The mean (± SD) duration of OP1 and OP2 was 2.9 (0.7) years and 6.3 (1.8) years, respectively. With a cohort of 156 patients, the total time of risk in the two observation periods was 1,428 patient years: 445 patient years in OP1 and 983 patient years in OP2. The number and length of hospitalisations are illustrated in Figure 2. There were 2,692 hospitalisation days in the entire period: 890 days in OP1 and 1,802 days in OP2. There were 472 admissions per 1,000 patient years in OP1 and 341 admissions per 1,000 patient years in OP2.

There was a shift in the cause of hospitalisation from OP1 to OP2 (Figure 2). In OP1, AF accounted for 87% of hospitalisations, but this was reduced to 63% in OP2. Hospitalisations due to congestive heart failure increased from 3% in OP1 to 16% in OP2, and hospitalisations due to ischaemic stroke increased from 2% in OP1 to 3% in OP2 (Figure 2). The proportion of days spent in hospital after admission due to AF decreased from 83% in OP1 to 31% in OP2, and the proportion of days spent in hospital due to congestive heart failure and ischaemic stroke increased from 2% to 23% and from 7% to 25%, respectively (Figure 2).

The causes of hospitalisation in OP2 were different in patients with persistent and permanent AF, respectively (Figure 3). Among patients with persistent AF, there were 461 hospitalisations per 1,000 patient years; and in patients with permanent AF, there were 120 hospitalisations per 1,000 patient years (Figure 3). The number of hospitalisations due to AF was 323 per 1,000 patient years in patients with persistent AF, and 29 per 1,000 patient years in patients with permanent AF and the number of hospitalisations due to congestive heart failure was 54 per 1,000 patient years in patients with persistent AF and 40 per 1,000 patient years in patients with permanent AF (Figure 3).

Multivariate Poisson analyses showed that persistent AF was associated with a higher risk of admission due to all types of AF (paroxysmal, persistent, and permanent) than permanent AF (rate ratio 10.08, 95% confidence interval 4.94-20.58, p < 0.0001) and a higher risk of admission due to all endpoints (rate ratio 3.97, 95% confidence interval 3.73-5.76, p < 0.0001).

DISCUSSION

Our main finding is that the causes of hospitalisation in AF patients change over time and that the risk of hospitalisation is significantly affected by treatment strategy.

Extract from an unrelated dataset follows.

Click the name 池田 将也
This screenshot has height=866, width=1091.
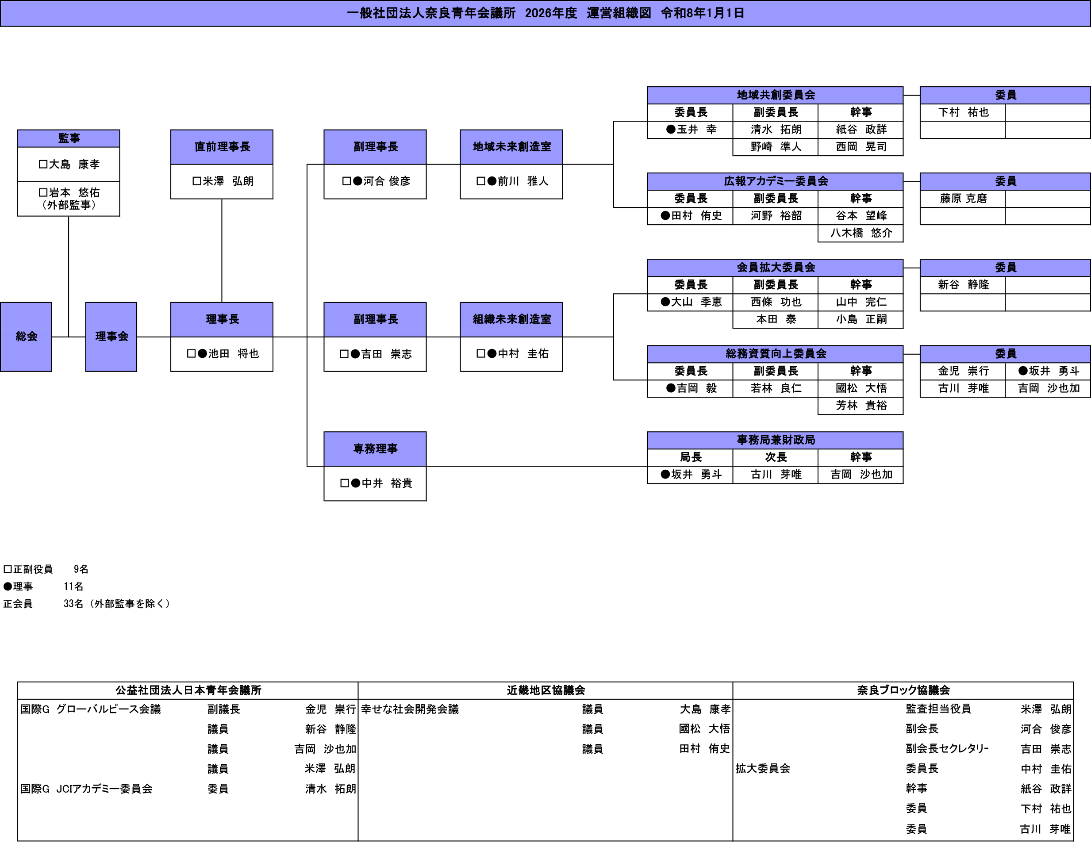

We observed a decrease in the number of hospitalisations and the number of days spent in hospital from OP1 to OP2, and a marked shift from hospitalisations due to AF relapse towards hospitalisations caused by the complications of the arrhythmia, primarily ischaemic stroke, and congestive heart failure. To our knowledge, no other studies have described hospitalisation patterns in an AF population over this length of time with such detailed hospitalisation data.

The Framingham Heart Study reported that mortality was higher in AF patients and that stroke occurred more often in AF patients than in non-AF patients [8, 9]. Other studies have focused on decreased quality of life in AF patients [10-12]. However, hospitalisation is also important, both for the patient and in terms of health-care costs. It has been argued that the number of hospitalisations and the number of days spent in hospital are more relevant endpoints in AF trials than whether or not SR is maintained [13]. Furthermore, cardiovascular hospitalisation is a valid surrogate endpoint for mortality [14].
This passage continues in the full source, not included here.